#### [Excerpted records]

───

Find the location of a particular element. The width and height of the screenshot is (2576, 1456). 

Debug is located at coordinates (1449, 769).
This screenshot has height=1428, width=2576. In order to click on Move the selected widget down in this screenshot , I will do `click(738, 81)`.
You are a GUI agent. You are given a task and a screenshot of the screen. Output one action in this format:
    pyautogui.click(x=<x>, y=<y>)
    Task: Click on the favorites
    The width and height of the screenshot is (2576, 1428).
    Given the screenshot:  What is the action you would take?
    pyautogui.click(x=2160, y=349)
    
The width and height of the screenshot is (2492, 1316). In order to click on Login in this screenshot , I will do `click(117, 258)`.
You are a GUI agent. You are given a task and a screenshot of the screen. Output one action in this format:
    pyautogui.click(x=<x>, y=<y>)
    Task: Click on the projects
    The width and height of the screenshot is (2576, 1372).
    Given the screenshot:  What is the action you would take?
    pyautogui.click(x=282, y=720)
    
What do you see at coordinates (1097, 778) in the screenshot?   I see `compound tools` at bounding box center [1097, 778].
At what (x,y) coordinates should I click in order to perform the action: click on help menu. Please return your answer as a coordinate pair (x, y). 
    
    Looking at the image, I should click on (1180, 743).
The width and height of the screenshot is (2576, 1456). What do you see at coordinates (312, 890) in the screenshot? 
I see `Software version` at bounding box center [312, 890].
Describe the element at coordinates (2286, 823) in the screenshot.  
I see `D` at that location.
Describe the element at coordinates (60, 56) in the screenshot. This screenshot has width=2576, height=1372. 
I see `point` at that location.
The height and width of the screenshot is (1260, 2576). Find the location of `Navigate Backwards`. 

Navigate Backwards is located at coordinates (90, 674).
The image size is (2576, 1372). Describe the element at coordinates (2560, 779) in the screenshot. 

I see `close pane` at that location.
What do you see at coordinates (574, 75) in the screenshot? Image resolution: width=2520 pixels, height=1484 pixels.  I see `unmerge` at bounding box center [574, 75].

───

#### [Exercise instructions]
Find every line in the entries above that contains the string "pyautogui", and copy each of those lines.

#### [Solution for this exercise]
    pyautogui.click(x=<x>, y=<y>)
    pyautogui.click(x=2160, y=349)
    pyautogui.click(x=<x>, y=<y>)
    pyautogui.click(x=282, y=720)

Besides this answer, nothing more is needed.